Data Bias: Identification of Mitigation and Remediation Strategies, Techniques and Tools

Status: 
ongoing
Period: 
November 2019 - November 2022
Funding: 
in kind
Funding organization: 

Politecnico di Torino, Softeng research group, Nexa Center for Internet & Society

Person(s) in charge: 

Antonio Vetrò (Senior Researcher), Marco Torchiano (Nexa Faculty Fellow), Mariachiara Mecati (Ph.D Student)

Executive summary: 

The proposal of this PhD project is to investigate the impact of poor data quality and biases in the data on the automatic decisions made by software applications.

Background: 

Nowadays, many software systems make use of large amount of data (often, personal) to make recommendations or decisions that affect our daily lives. Consequently, computer-generated recommendations or decisions might be affected by poor quality and bias in the input data. This implies relevant ethical considerations on the impact (in terms of relevance and scale) on the life of persons affected by the output of software systems.

Objectives: 

The PhD proposal aims at investigating the impact of poor data quality and biases in the data on the automatic decisions made by software applications. As a minor aspect, the ethical character of algorithms and the relative effects on decisions will be also investigated.

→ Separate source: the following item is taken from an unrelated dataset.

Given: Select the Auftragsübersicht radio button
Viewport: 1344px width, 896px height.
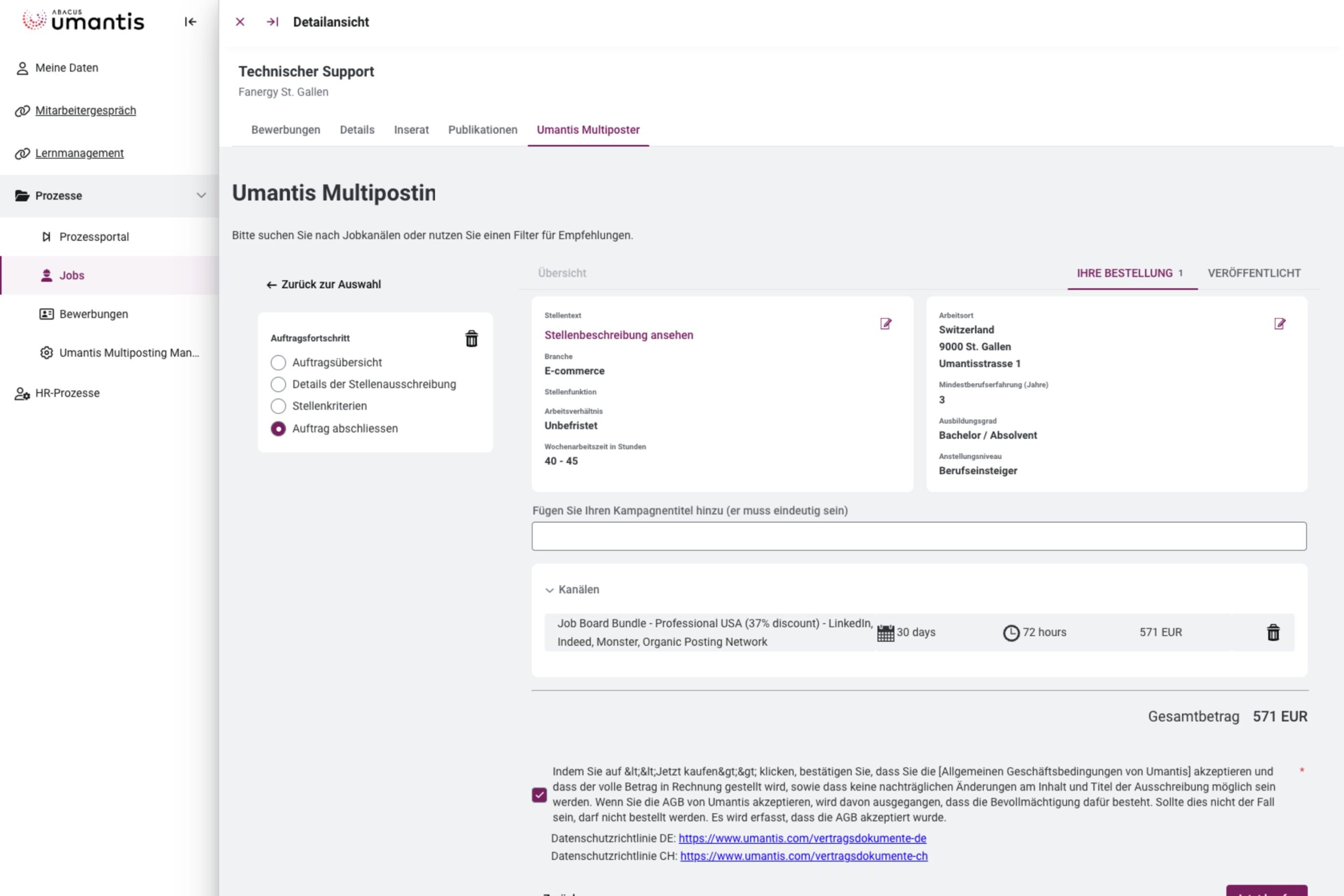Looking at the screenshot, I should pyautogui.click(x=278, y=363).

The objectives of the PhD plan are the following ones:
• Build a conceptual and operational data measurement framework for identifying data input characteristics that potentially affect the risks of wrong or discriminating software decisions. This goal encompasses identifying which characteristics have an impact, and the measurement procedure.
• Collect empirical evidence concerning the actual impact of the measured data quality issues on automated decisions made by software systems: the evidence will be built by means of different research methods: case studies, experiments or simulations, depending on the availability of data, software and third-party collaborations. In particular a key achievement is the establishment of relational links between quality issues and output bias features;
• Design of mitigation and remediation strategies and specific techniques to reduce the problem: a proof of concept implementation should be provided. We anticipate not all aspects of the problem will be solvable computationally, in such cases it will be important to advance the knowledge in the area by identify explanations and provide critical reflections.

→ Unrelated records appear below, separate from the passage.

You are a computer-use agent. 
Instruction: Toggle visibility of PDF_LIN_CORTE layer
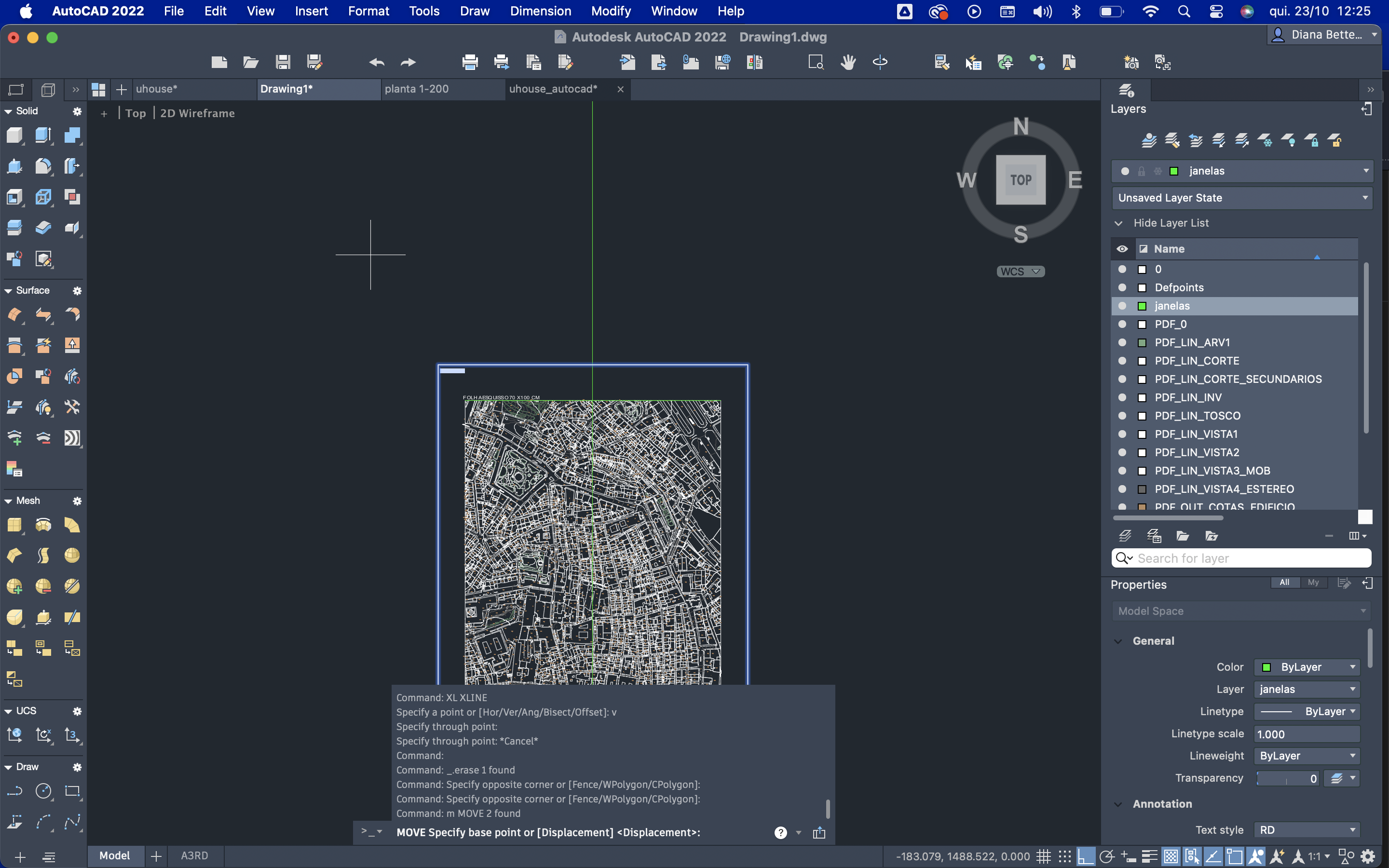point(1122,361)
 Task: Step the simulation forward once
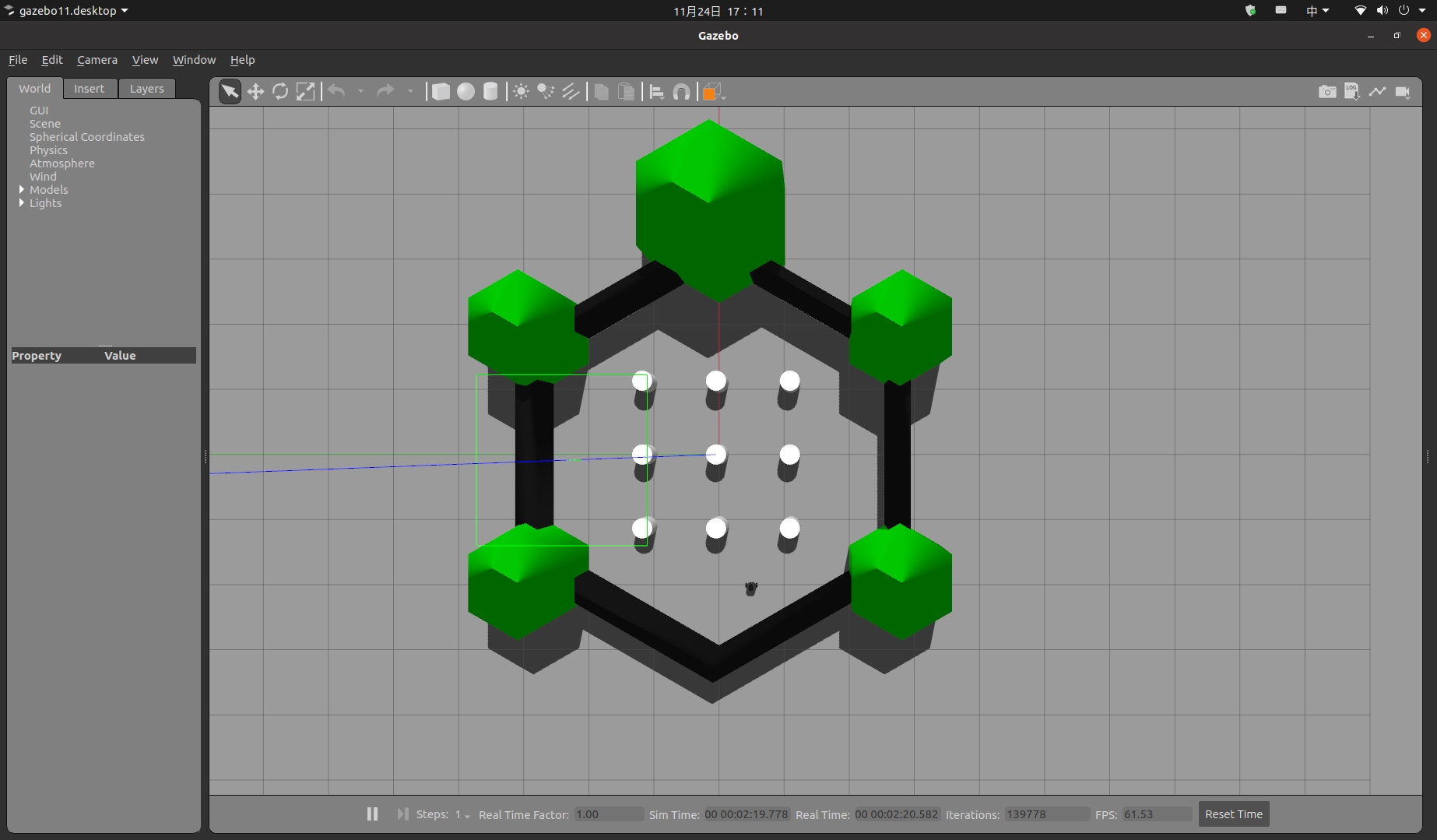point(402,814)
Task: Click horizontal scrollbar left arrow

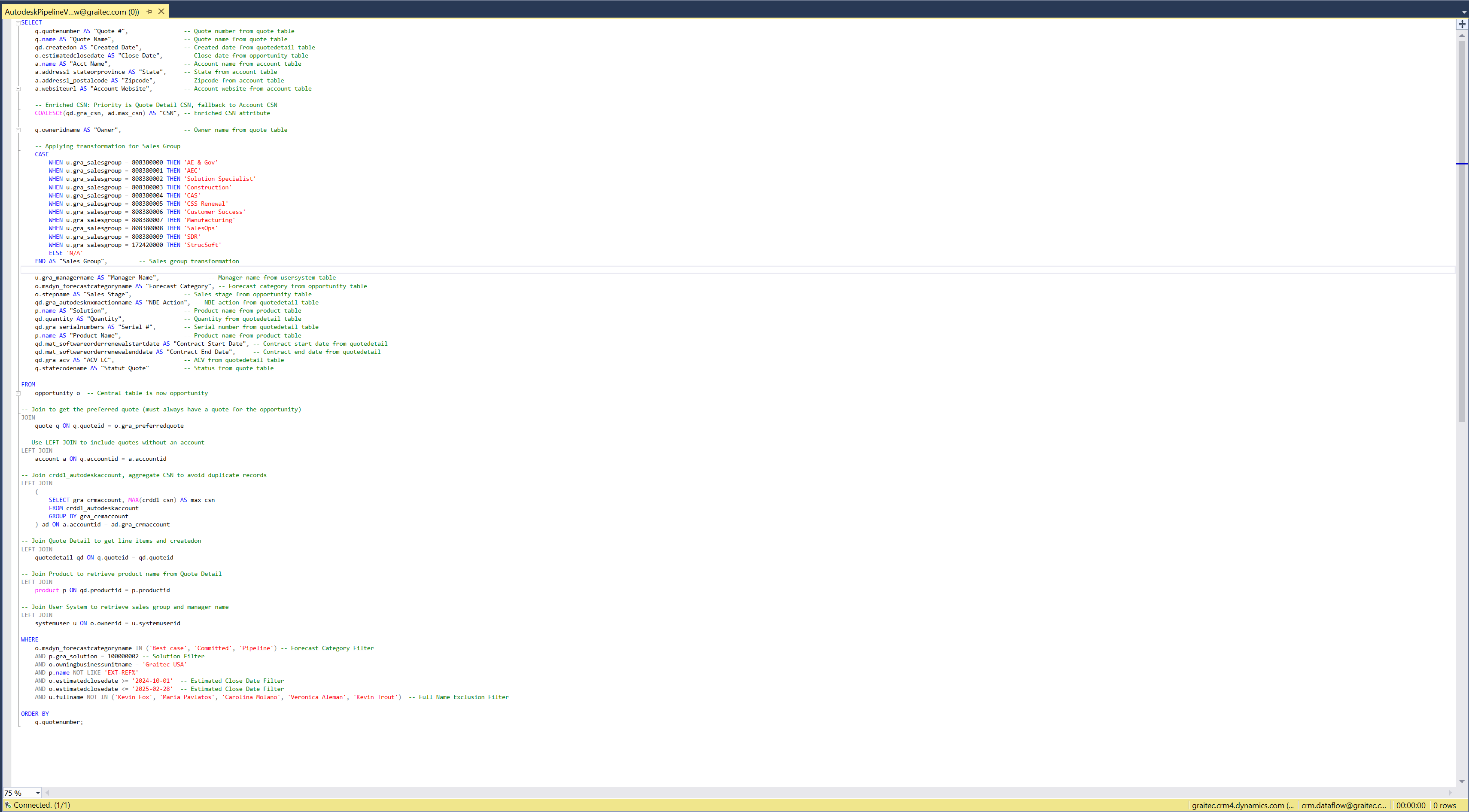Action: click(x=47, y=793)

In addition, the secondary goal is to investigate how quality of software and bias incorporated in the algorithms can contribute to flawed decisions made by software applications:
• If any evidence is found, we have to investigate how this aspect is related to the previous one of data quality and bias.
• Design and prototyping of remediation techniques for the problem.

Results: 

At the time of writing, an exploratory study has been conducted (Evaluating Risk of Discrimination in Automated Decision Making Systems with Measures of Disproportion) and submitted to the EGOV-CeDEM-ePart 2020 conference (http://dgsociety.org/egov-2020/). In this study, the authors investigated measurable characteristics of datasets which can lead to discriminating automated decisions. The final goal being to ensure a more conscious and responsible use of automatic decision-making (ADM) systems.